(WORK REQUEST A) Please copy the part of the forum thread on a two-way range join starting at "Posted: Mon Dec 21, 2015 5:51" and ending at "a.valid_from_date and b.valid_to_date)".

(EXTRACT PROVIDED)

== == ==

Page 1 of 1

Job design for two way range join

Posted: Mon Dec 21, 2015 5:51 am
by stiantok
Hi!

I am trying to implement a join between two tables with history in Datastage. In sql I would do something like:

Code: Select all

select *
from tableA a 
left outer tableB b 
on a.key = b.key
and (a.valid_from_date between b.valid_from_date and b.valid_to_date
or b.valid_from_date between a.valid_from_date and b.valid_to_date)
and b.valid_from_date >= a.valid_from_date
Is there any neat way of doing this with Datastage components? I also want to make it generic by creating a shared container with RCP.

Thanks!

Re: Job design for two way range join

Posted: Mon Dec 21, 2015 10:30 pm
by naveenkumar.ssn
Hi
REF(TABLE b)
|
|
SRC(TABLE a) ----- Join Stage(Left Join) --- Transformer ----- Target

In the transformer
--- StageVariable1 --- if a.valid_frm_date >= b.valid_frm_date AND a.valid_frm_date < b.valid_frm_date then @True else @False

---- StageVarialbe 2 -- Similarly for the b.valid_frm_date(same condition as above)

== == ==

(RECORDS PROVIDED)
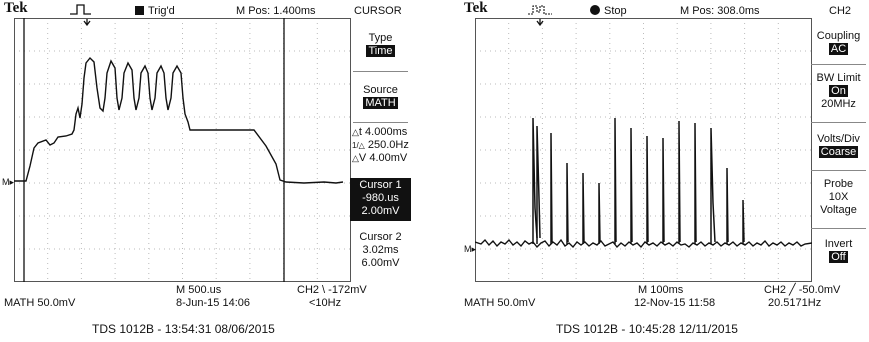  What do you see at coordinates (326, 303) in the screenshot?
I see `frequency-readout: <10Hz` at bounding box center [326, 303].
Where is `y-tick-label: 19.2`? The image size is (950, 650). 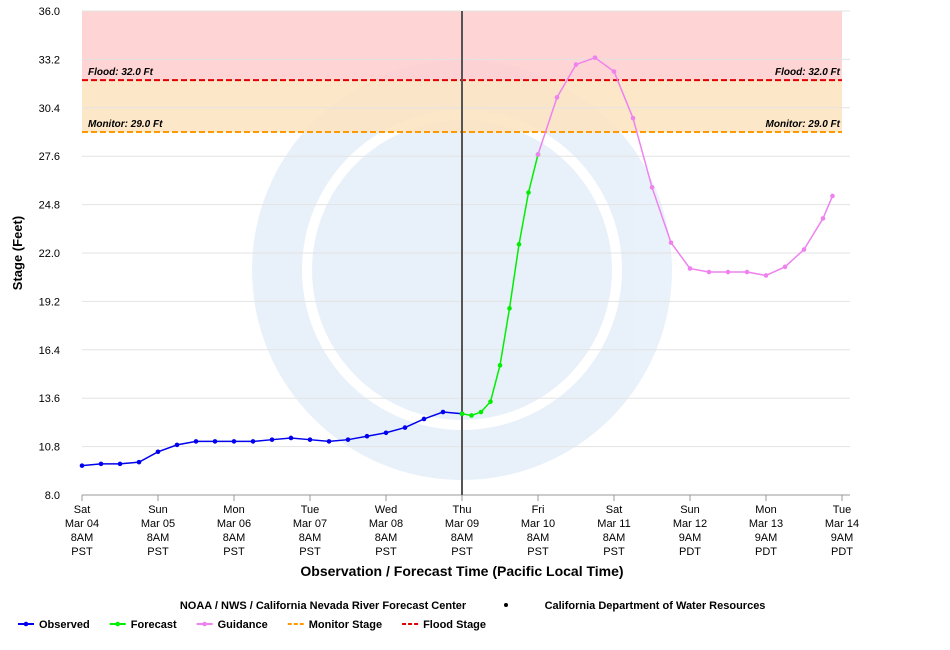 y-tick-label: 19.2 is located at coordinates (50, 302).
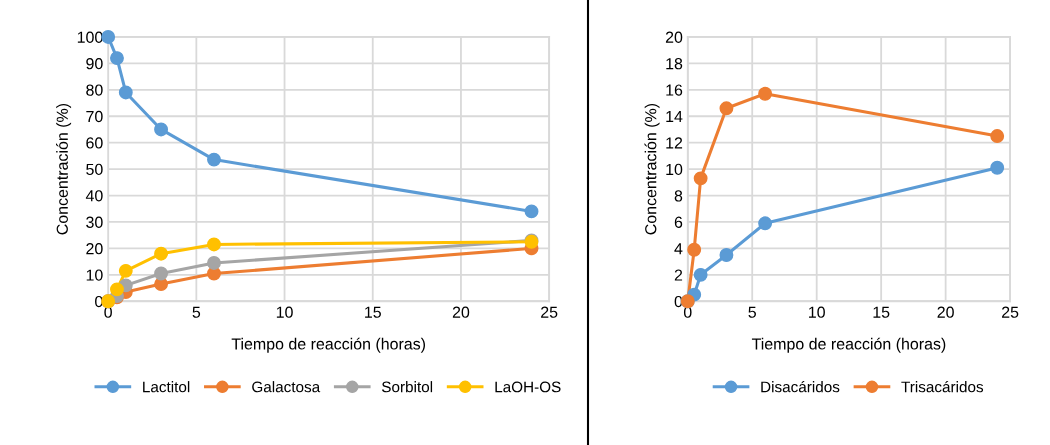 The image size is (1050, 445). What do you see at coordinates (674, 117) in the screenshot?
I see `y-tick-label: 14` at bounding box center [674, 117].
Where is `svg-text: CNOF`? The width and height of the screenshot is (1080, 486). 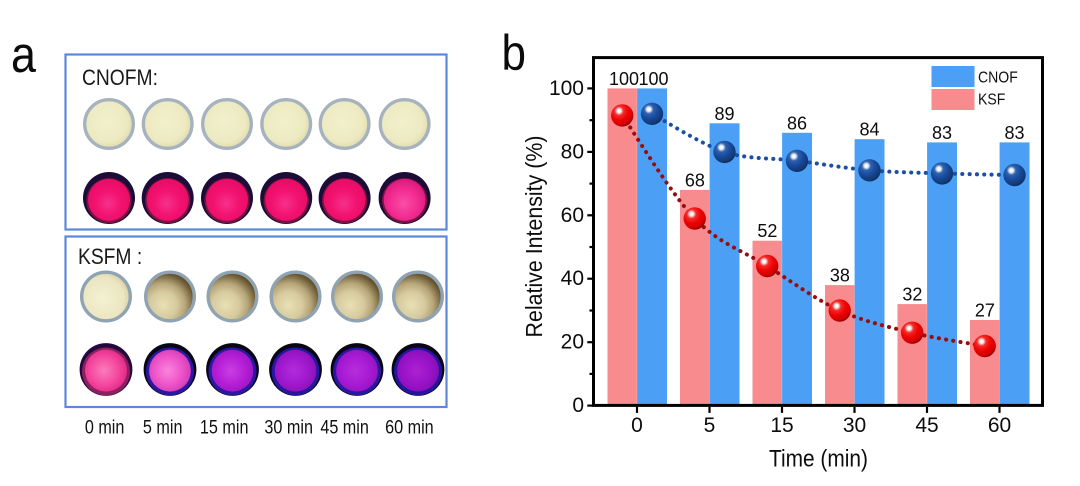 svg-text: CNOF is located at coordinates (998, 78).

== == ==

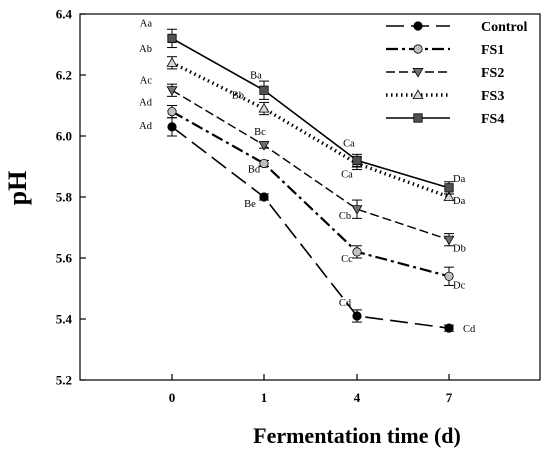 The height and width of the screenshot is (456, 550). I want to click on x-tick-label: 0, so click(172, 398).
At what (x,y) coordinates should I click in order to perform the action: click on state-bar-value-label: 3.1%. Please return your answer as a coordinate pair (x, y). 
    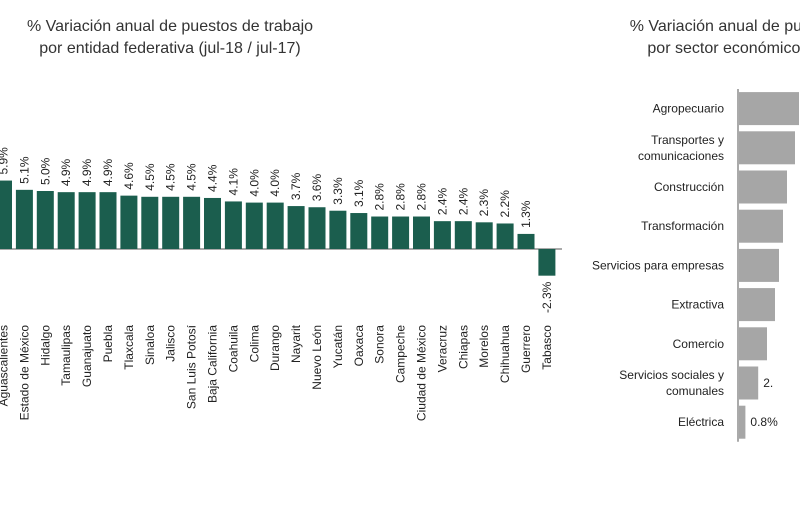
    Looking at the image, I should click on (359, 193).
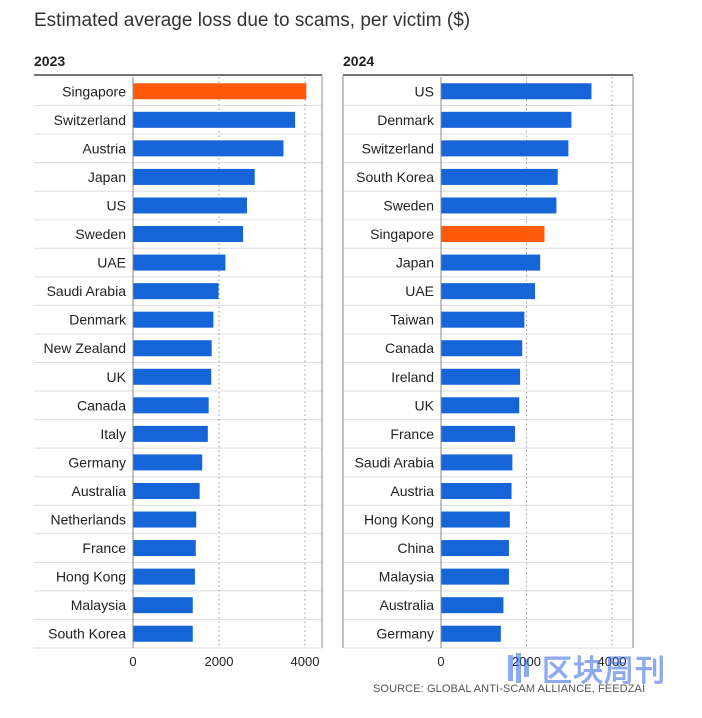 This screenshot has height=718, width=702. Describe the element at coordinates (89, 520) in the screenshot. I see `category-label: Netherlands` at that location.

== == ==

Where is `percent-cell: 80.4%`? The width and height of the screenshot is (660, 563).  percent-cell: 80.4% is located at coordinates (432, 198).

== == ==

(WORK REQUEST B) In the records, rewrite the lines starting at the one containing "The height and" and ending at the one containing "This screenshot has", changing "coordinate pair" to "point" and nothing else, and leave out the pictures. Give only those lines.

(TASK OUTPUT A)
Posted: Mon Dec 21, 2015 5:51 am
by stiantok
Hi!

I am trying to implement a join between two tables with history in Datastage. In sql I would do something like:

Code: Select all

select *
from tableA a 
left outer tableB b 
on a.key = b.key
and (a.valid_from_date between b.valid_from_date and b.valid_to_date
or b.valid_from_date between a.valid_from_date and b.valid_to_date)

(TASK OUTPUT B)
 The height and width of the screenshot is (456, 550). I want to click on x-tick-label: 0, so click(172, 398).
At what (x,y) coordinates should I click in order to perform the action: click on state-bar-value-label: 3.1%. Please return your answer as a point (x, y). 
    Looking at the image, I should click on (359, 193).
 This screenshot has height=718, width=702. Describe the element at coordinates (89, 520) in the screenshot. I see `category-label: Netherlands` at that location.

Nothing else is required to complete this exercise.